Document text:
┌──

- There was a GDB last Wednesday: http://indico.cern.ch/conferenceDisplay.py?confId=45475
Introduction
**********
Subjects for future meetings: Batch systems; T2 storage; Virtualisation; Site management ...
- Are there any suggestions for topics that should be visited at the GDB?
SL5
Events/Meetings: SRM workshop for developers this week; HEPiX 25th-29th May; STEP09 June; STEP09 review 9-10th July
Site to give feedback.
Pre-GDB was on NGI progress
Installed capacity - automated monitoring about to become a reality so please check what your site is publishing (logical/physical CPUs)
GridMap View. Question asked regarding how to publish the number of CPUs for sub-clusters. No real conclusion. SB
Possibility of a WLCG technical forum.
GGUS structure and workflow changes
******************************
Sites can now all be directly notified
Interfaces with other ticketing systems (region/experiment) being improved
Storage
******
LHCb tests running analysis jobs on large amounts of data
- to understand current limitations for user job data access
- Eg. 600 jobs - data in 100 files (200MB) with 500 events each
- ROOT based application opens files and reads events from SEs
- dCache tuning required but old version used.
- Promising results but either performance or file open time problems seen at most T1s.
SRM usage
- Measured SRM utilization patterns at CERN and RAL T1
- Looked at number of polling requests, failures etc.

└──

Challenge A:
In the GDB meeting notes, condense the block beginning "LHCb tests running analysis jobs" into a short list that keeps its main facts.
Challenge B:
Output the GDB meeting notes verbatim from "Pre-GDB was on" up to and including "publishing (logical/physical CPUs)".
The material has no role in this work.

Dataset section:

┌──

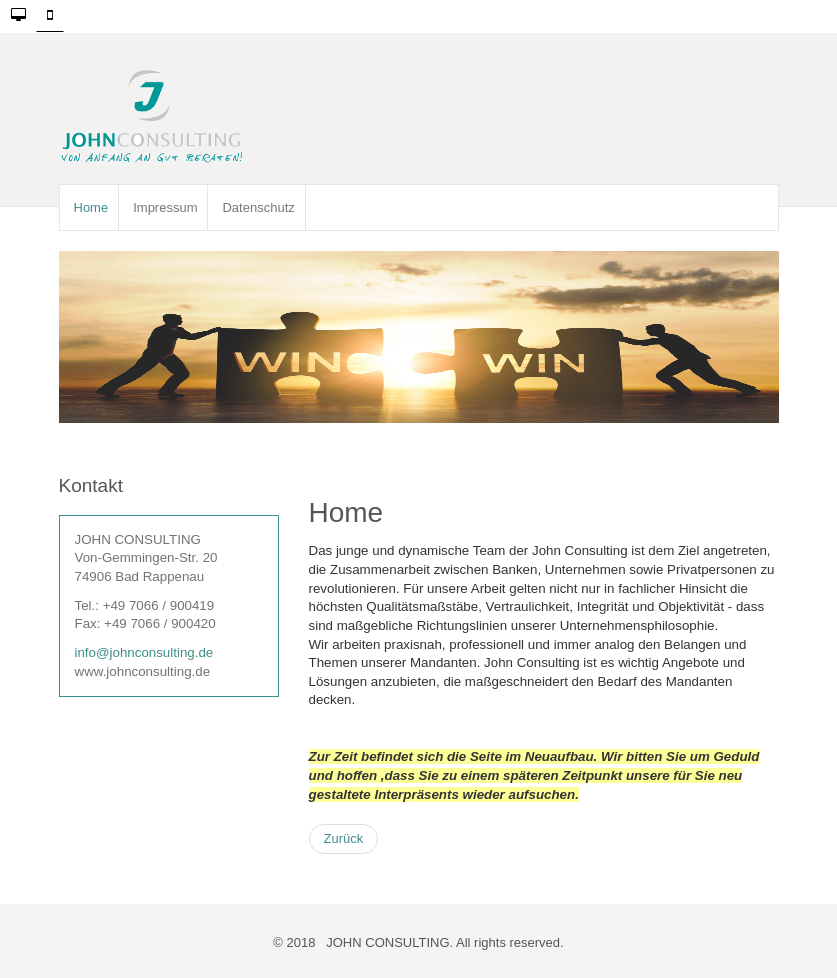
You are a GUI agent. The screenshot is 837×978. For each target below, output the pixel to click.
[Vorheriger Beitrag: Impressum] (344, 839)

└──

Problem solution A:
- LHCb ran analysis jobs over large amounts of data to understand current limits on user job data access.
- Example: 600 jobs, with data in 100 files (200MB) of 500 events each.
- A ROOT-based application opened the files and read events from SEs.
- dCache needed tuning, but an old version was used.
- Results were promising, but most T1s showed problems with either performance or file open time.

Problem solution B:
Pre-GDB was on NGI progress
Installed capacity - automated monitoring about to become a reality so please check what your site is publishing (logical/physical CPUs)